- From: Silvia Pfeiffer <silviapfeiffer1@gmail.com>
- Date: Wed, 16 May 2012 08:57:48 +1000
- To: Odin Hørthe Omdal <odinho@opera.com>
- Cc: whatwg@lists.whatwg.org
On Wed, May 16, 2012 at 8:37 AM, Odin Hørthe Omdal <odinho@opera.com> wrote: > Andy Davies <dajdavies@gmail.com> wrote: >> >> Looking at the srcset proposal it appears to be recreating aspects of >> media-queries in a terse less obvious form... >> >> We've already got media queries so surelt we should be using them to >> determine which image should be used and if media-queries don't have >> features we need then we should be extending them... > > > Ah! What a truly great question, so simple. > > The answer is: no, it is not media-queries although they look like it.

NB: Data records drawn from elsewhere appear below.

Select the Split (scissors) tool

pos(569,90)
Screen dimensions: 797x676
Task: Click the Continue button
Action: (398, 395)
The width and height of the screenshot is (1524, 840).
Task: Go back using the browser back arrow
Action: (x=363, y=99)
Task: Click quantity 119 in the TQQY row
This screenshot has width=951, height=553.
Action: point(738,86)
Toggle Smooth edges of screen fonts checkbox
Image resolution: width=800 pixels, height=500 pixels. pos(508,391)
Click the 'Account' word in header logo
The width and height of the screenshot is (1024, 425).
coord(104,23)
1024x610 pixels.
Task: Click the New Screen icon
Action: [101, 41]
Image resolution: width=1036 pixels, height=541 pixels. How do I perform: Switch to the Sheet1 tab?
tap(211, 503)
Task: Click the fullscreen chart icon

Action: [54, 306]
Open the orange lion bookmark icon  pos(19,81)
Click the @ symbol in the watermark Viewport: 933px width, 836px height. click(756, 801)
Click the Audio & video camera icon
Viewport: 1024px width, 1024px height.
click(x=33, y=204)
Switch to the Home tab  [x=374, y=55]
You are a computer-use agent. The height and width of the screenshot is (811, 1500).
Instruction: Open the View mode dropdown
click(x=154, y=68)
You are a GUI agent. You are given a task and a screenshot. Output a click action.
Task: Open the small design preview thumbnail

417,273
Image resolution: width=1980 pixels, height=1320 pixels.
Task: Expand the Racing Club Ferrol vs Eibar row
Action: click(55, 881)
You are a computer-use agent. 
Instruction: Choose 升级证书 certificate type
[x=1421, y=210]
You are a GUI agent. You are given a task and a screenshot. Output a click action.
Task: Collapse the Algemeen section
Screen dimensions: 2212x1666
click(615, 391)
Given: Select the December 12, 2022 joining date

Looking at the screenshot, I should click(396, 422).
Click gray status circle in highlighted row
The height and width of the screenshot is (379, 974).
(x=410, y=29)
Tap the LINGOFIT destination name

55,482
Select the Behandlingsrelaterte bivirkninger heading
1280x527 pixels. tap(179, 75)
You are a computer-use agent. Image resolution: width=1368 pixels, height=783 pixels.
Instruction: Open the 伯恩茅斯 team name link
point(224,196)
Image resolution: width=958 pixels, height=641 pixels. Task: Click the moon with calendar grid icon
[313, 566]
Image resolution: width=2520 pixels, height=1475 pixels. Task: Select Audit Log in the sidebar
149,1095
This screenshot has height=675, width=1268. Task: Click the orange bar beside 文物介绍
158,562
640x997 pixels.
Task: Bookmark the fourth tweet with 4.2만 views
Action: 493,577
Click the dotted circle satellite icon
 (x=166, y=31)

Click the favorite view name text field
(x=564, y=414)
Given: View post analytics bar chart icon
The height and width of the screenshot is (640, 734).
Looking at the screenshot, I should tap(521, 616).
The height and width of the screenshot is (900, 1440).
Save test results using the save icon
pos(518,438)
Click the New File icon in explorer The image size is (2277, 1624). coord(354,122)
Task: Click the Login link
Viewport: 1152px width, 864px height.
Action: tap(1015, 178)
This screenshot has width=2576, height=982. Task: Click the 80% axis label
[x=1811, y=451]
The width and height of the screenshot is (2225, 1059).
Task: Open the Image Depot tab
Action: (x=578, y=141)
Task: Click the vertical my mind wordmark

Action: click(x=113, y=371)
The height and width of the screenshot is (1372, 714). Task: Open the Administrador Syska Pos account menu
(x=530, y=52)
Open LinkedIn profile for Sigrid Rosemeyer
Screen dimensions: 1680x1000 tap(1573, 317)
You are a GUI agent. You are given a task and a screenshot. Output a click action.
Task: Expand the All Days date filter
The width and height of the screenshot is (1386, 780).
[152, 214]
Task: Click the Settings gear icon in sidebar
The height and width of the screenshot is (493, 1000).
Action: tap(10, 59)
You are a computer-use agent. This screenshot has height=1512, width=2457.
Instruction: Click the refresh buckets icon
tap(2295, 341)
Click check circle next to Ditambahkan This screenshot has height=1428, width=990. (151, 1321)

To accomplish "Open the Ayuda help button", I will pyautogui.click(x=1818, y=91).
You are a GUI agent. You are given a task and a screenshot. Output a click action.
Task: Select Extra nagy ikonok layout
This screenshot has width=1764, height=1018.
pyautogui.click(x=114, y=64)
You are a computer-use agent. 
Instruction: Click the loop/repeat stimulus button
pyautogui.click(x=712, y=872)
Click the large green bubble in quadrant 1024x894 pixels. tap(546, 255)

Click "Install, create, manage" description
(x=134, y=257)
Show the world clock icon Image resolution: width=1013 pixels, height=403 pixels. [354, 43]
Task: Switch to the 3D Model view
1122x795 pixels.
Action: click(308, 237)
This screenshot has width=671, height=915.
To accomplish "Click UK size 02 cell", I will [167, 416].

A > big problem is that it's so easy to explain it by saying "it's just like > media-query max-width", rather than finding the words to illustrate that > they are totally different. > > The *limited effect* also feels similar which doesn't help the case at > all. > > So, even though I have a rather bad track record of explaining any > thing, I'll try again: > > Media queries come from the client side. They allow the author of a web > page to tell exactly how she want to lay out her design based on the > different queries. The browser *HAS* to follow these queries. And also, > I don't think (please correct me if wrong) the media query can be subset > to only the stuff that's really meaningful to do at prefetch-time. > > The srcset proposal, on the other hand, are purely HINTS to the browser > engine about the resources. They are only declarative hints that can be > leveraged in a secret sauce way (like Bruce said in another mail) to > always optimize image fetching and other features. If you make a new > kind of browser (like e.g. Opera mini) it can have its own heuristics > that make sense *for that single browser* without asking _anyone_. > Without relying on web authors doing the correct thing, or changing > anything or even announce to anyone what they are doing. It's opening up > for innovation, good algorithms and smart uses in the future. > > > That's the basic difference, totally different. :-) If that's the case, would it make sense to get rid of the @media attribute on <source> elements in <video> and replace it with @srcset? Silvia.